'Swanselona' continue to impress as Redknapp refuses to throw in towel
Swansea 4 QPR 1:Both these teams are in Dubai, taking advantage of a two-week break in fixtures to combine a few days RR with some warm-weather training. The difference is that while Swansea have a cup final to come back to, Queens Park Rangers may be tempted to stay.

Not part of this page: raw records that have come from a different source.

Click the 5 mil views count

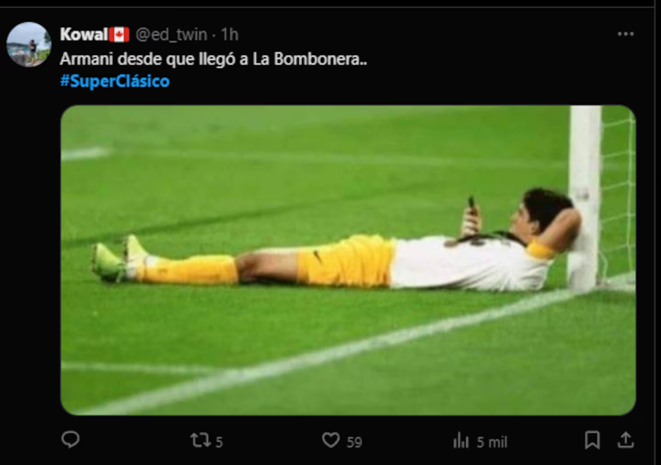492,442
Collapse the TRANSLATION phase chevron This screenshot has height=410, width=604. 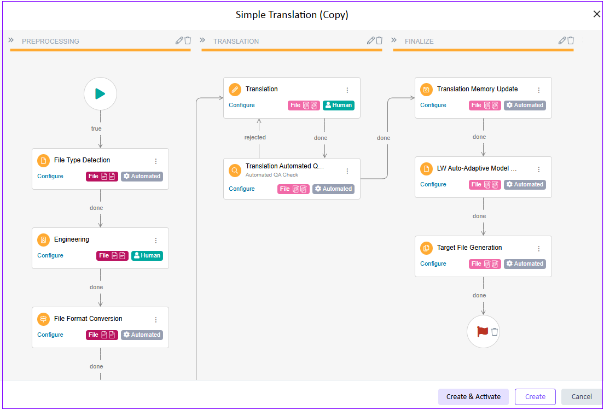pyautogui.click(x=202, y=40)
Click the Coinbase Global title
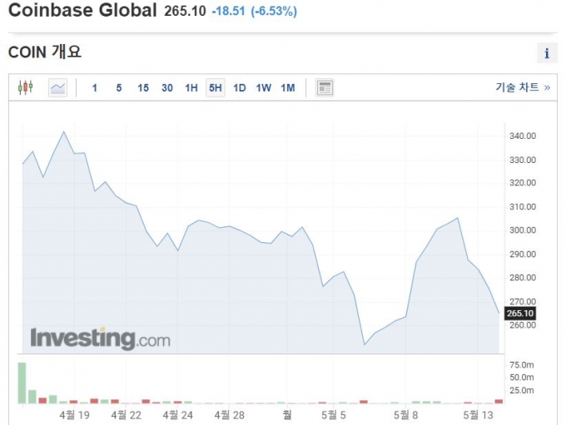 [x=82, y=11]
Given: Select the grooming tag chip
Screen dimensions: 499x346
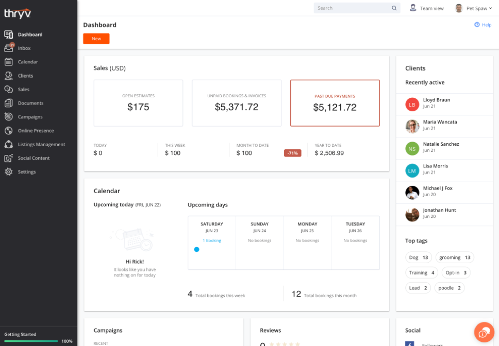Looking at the screenshot, I should coord(455,257).
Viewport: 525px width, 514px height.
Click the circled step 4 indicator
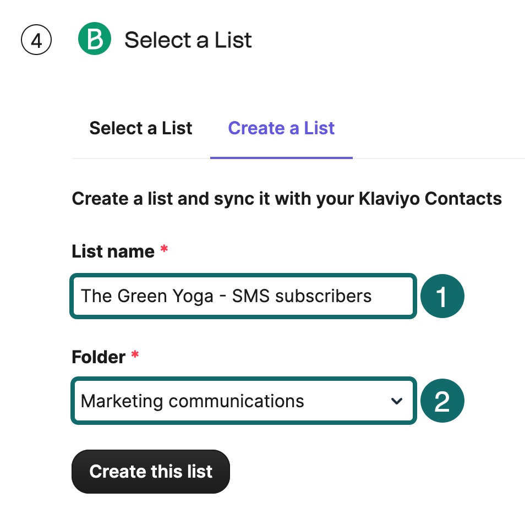click(36, 39)
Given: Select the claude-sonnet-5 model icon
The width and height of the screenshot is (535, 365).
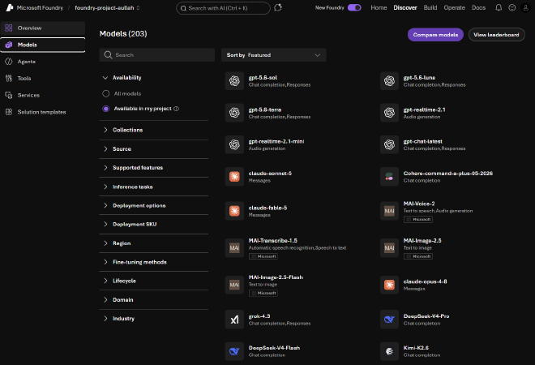Looking at the screenshot, I should (234, 177).
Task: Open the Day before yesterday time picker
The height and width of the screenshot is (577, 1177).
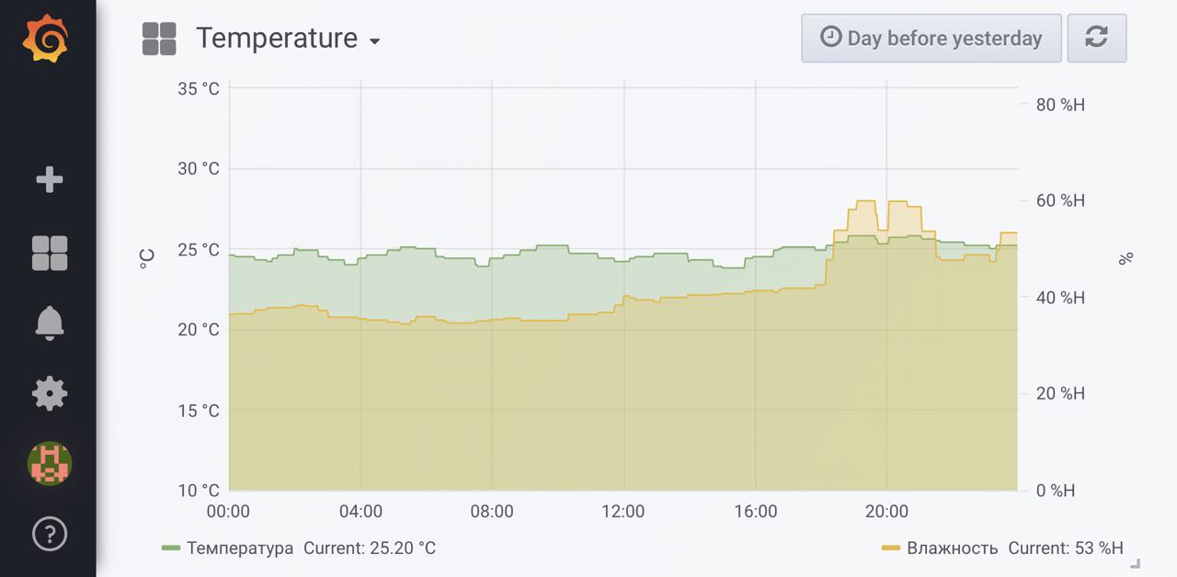Action: click(931, 38)
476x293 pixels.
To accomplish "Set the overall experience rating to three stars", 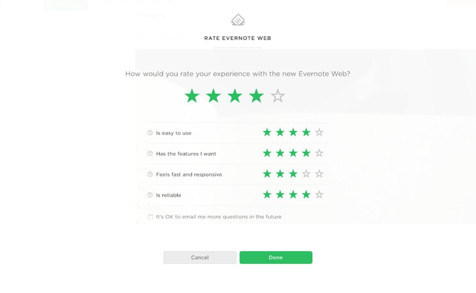I will coord(235,95).
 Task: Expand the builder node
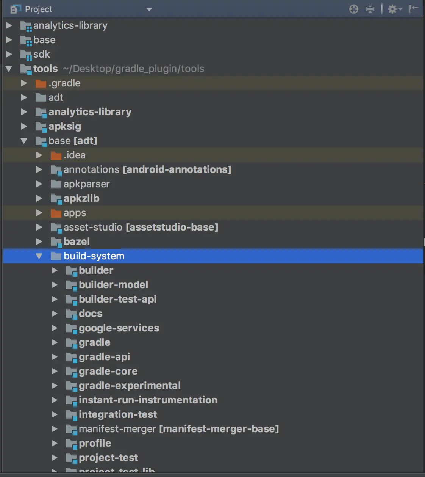(x=54, y=270)
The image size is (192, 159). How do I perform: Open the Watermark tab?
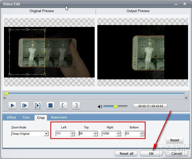pos(59,118)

As an avid follower of the sport of kings, Harry Redknapp loves a handicap but he could do without the burden he inherited from Mark Hughes at the Premier League’s bottom club, where he needs a Devon Loch from his rivals if he is to triumph against mountainous odds. When Redknapp took over from Hughes, QPR had failed to win any of their first 13 league games, from which they had taken a paltry four points. Under their new master they have managed 13 from 13, but their 4-1 drubbing at the Liberty Stadium leaves them four points adrift at the bottom, in need of a footballing miracle if they are to survive.

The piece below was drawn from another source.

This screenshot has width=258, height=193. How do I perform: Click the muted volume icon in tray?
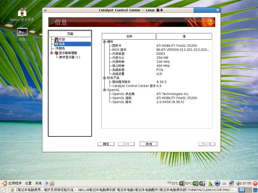click(x=239, y=183)
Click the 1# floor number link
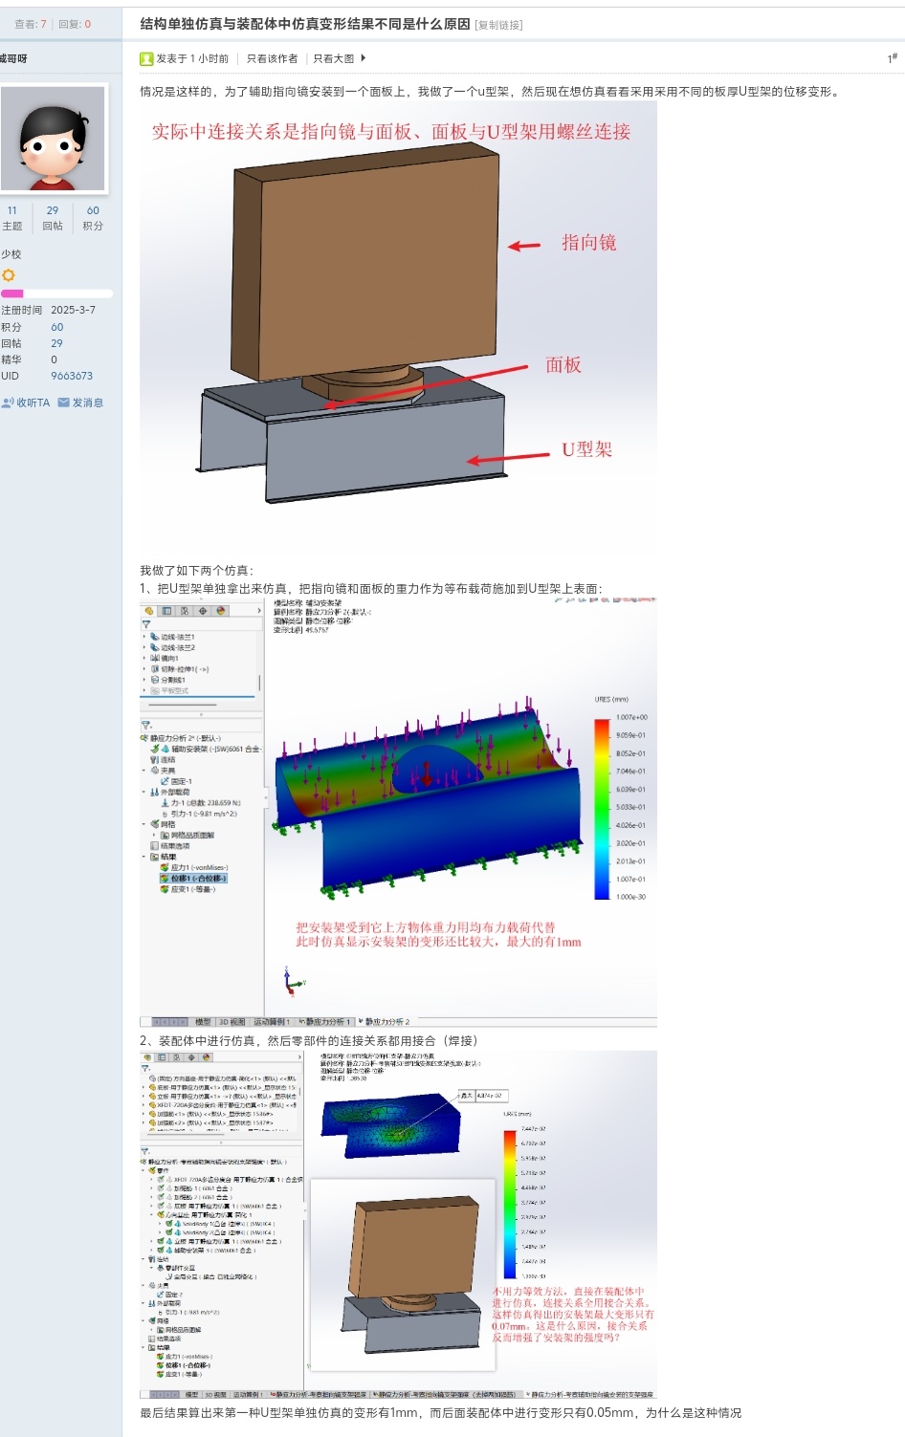 click(x=892, y=58)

Redknapp points out he has been there and done it before. At Portsmouth he took over a relegation-bound team in December 2005 and masterminded a revival that brought 20 points from the last 10 games [six wins and two draws] and 17th place. In the two seasons that followed Pompey finished ninth and eighth. “The situation was similar” Redknapp said. “What happened then is what we need now, and yes, I’m confident. I think it will go to the wire, it’s not impossible.”

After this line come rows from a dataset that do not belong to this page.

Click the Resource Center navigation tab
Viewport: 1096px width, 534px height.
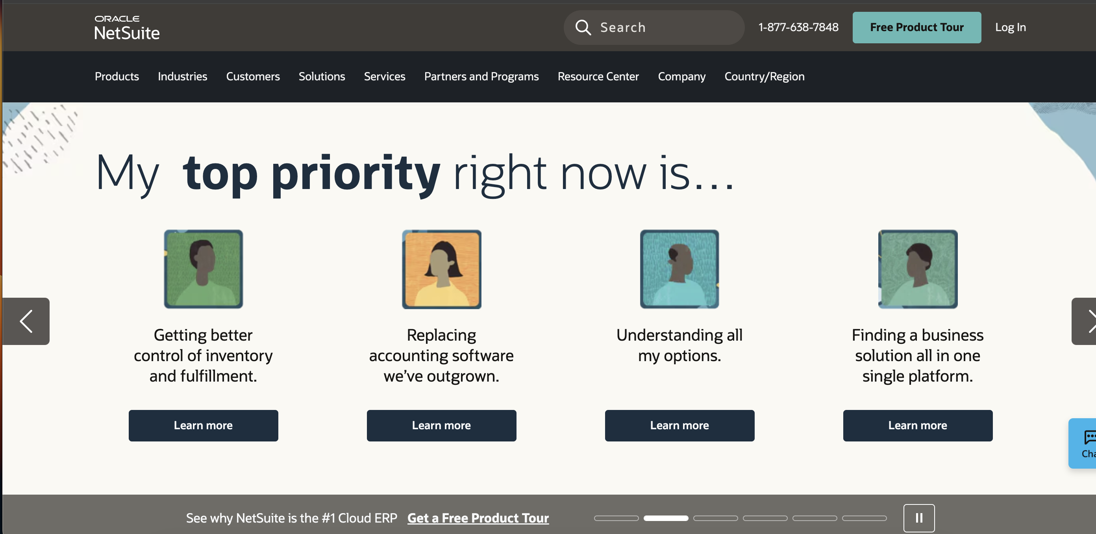pyautogui.click(x=598, y=76)
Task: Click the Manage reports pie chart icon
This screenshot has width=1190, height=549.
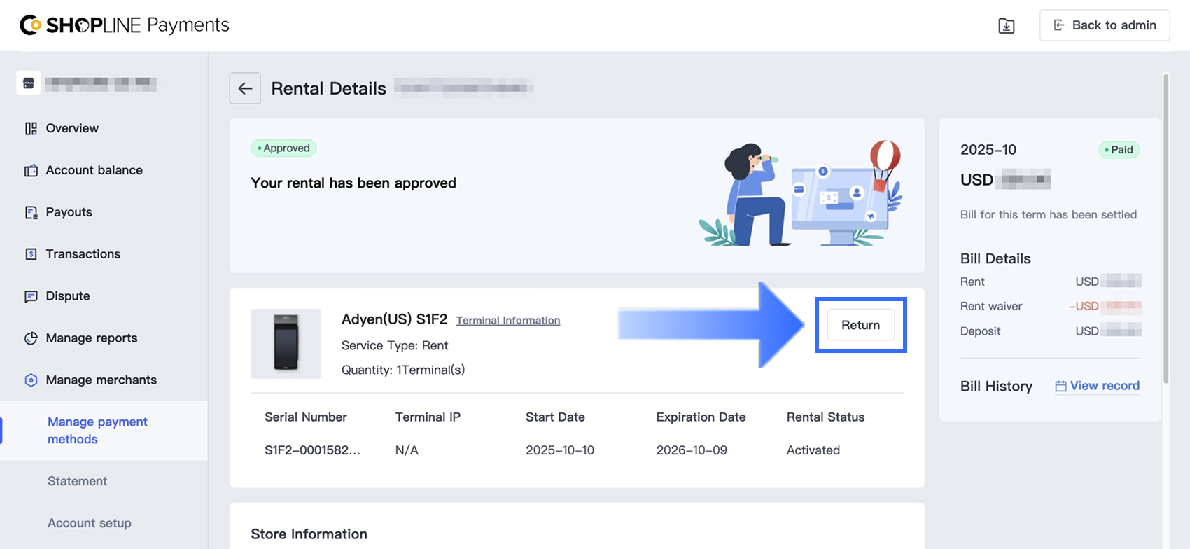Action: 31,338
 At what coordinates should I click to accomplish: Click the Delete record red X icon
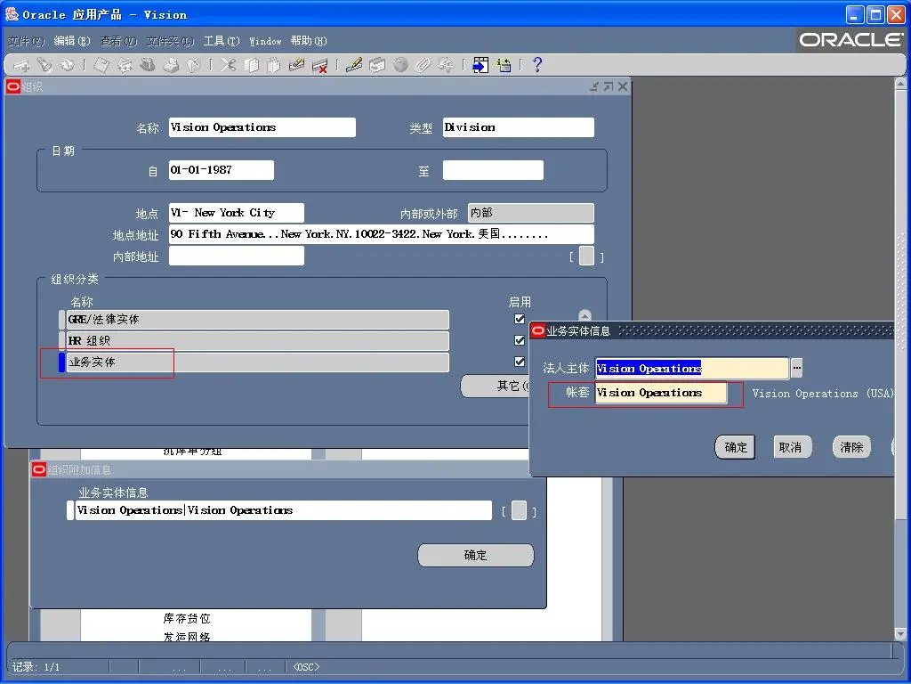[319, 65]
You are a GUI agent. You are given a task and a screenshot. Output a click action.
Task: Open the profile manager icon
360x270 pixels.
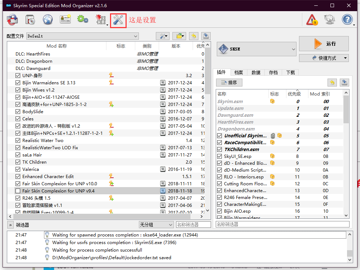coord(65,19)
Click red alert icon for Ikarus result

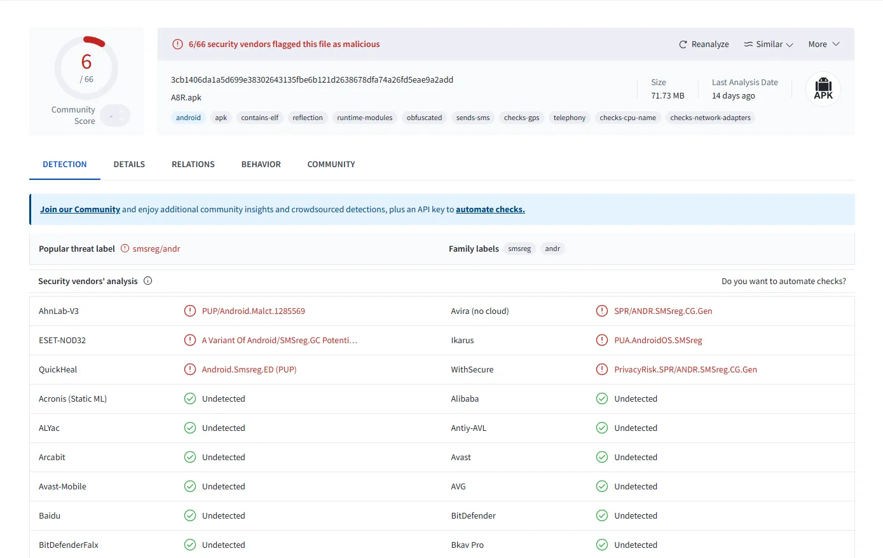[601, 341]
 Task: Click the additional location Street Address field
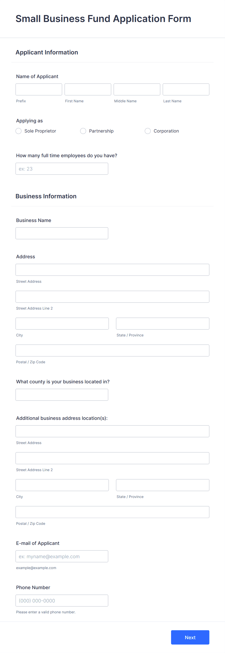(112, 431)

On Saturday’s lame performance no sane observer would give QPR a prayer, but there were mitigating circumstances. Julio Cesar, who was to blame for three of the goals conceded, was injured and should not have played, Bobby Zamora is soldiering on in need of surgery on his hip and Loic Remy, the new striker on who Redknapp is pinning his hopes, was absent with hamstring trouble.
So Rangers were easy prey for a Swansea team who are up to seventh. They have been known locally as “Swanselona” for a long time, since Roberto Martinez first made his mark in management, and the good work carried on by Paulo Sousa, Brendan Rodgers and now Michael Laudrup has won them new fans everywhere.
Michu’s two goals took his tally for the season to 15 in the league and 18 in all competitions, but neither he, nor the man who bought him, see him as a conventional number nine. The £2 million bargain from Rayo Vallecano said: “I prefer to play behind the front line. Playing there, you have the surprise factor.”